Symon Hill, associate director of the Christian thinktank Ekklesia, said that the Church of England had “missed an opportunity to move on from the defensive tone that often characterises debates on this issue”.
He said, “Marriage has meant many things in many cultures. When the Married Women’s Property Act was passed in 1882, critics claimed that it was an attack on the sanctity of marriage. Similar claims were made when laws were introduced to protect women from domestic violence and rape.”
Hill said that Jesus had arguably “redefined” marriage when he challenged casual divorce and disputed the views of some who used selective quotes from the scriptures to back up their own position. He said, “In all areas of life, Jesus upheld relationships based on love, equality and respect, rather than on power or legalism”.

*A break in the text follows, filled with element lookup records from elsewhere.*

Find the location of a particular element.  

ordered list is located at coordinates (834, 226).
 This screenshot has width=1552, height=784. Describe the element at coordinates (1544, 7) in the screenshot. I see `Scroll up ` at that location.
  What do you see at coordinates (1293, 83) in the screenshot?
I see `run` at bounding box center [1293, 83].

The Church of England document expresses fear that the government’s consultation has created the impression that 'civil' and 'religious' marriage are different legal categories, when in reality they refer to different types of ceremony: there is no distinction in the legal status of the relationship.
In the light of this confusion, Ekklesia this morning reiterated their call for a thorough overhaul of marriage law to recognise the diversity of beliefs and relationships in a plural society.
Ekklesia want to see a system that would allow people to carry out ceremonies with personal, social and – if important to them – religious significance, with legal registration being a separate process. They say this would allow supporters and opponents of same-sex marriage to act on their beliefs, to promote them, to publicise them and to seek to persuade others, without being able to use the law to enforce their views on those who disagree.